Un ulteriore aspetto cruciale riguarda la sicurezza e il ritiro delle forze israeliane. Il piano prevede un cessate il fuoco immediato e la restituzione degli ostaggi entro 72 ore, in cambio del rilascio di prigionieri palestinesi da parte di Israele. Tuttavia, il ritiro delle Forze di Difesa Israeliane (IDF) non sarà né immediato né incondizionato; avverrà per fasi legate alla completa smilitarizzazione di Gaza e all’introduzione di una Forza Internazionale di Stabilizzazione (FIS) temporanea.

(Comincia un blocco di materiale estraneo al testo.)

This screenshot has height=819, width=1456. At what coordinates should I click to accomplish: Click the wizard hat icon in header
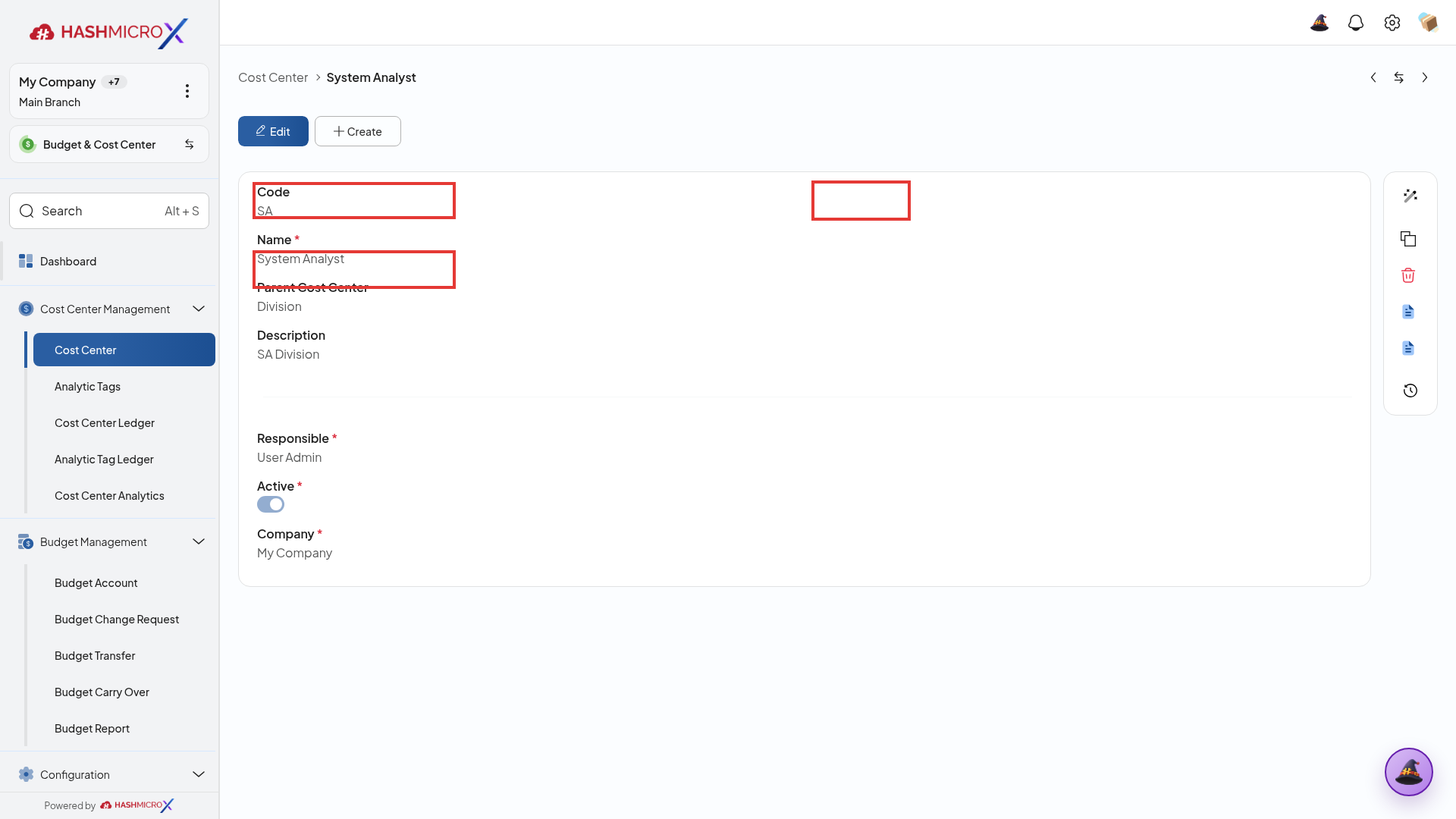pyautogui.click(x=1320, y=23)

Questo meccanismo, sebbene offra una tregua necessaria, consente a Israele di mantenere un’influenza significativa sui tempi e sulle modalità del suo disimpegno, senza una scadenza definita. Per Hamas e per la popolazione di Gaza, accettare tali condizioni equivarrebbe a una resa totale, comportando la rinuncia a qualsiasi ruolo di governance e l’obbligo di disarmo. Nonostante ciò, forti pressioni da parte degli Stati arabi spingono l’organizzazione a considerare l’accettazione del piano, evidenziando la volontà regionale di chiudere un capitolo di conflitto a favore di una stabilità, sebbene imposta.

Mentre il dibattito politico internazionale si intensifica intorno ai dettagli dell’accordo, la situazione sul campo rimane drammatica. A Gaza, il conflitto continua a mietere vittime. Tuttavia, anche tra le macerie, emerge una flebile speranza. Sami Abu Omar, un residente della Striscia, esprime il desiderio di pace: “Non sappiamo cosa significhi tecnocrazia. Sappiamo solo che non possiamo sopportare un altro giorno di bombardamenti. Qualsiasi cosa prometta la fine della guerra e un futuro per i nostri figli, anche se la governa un consiglio venuto da lontano, è un’opzione che valutiamo. Dopo tutto quello che abbiamo perso, l’unica cosa che conta è la vita.”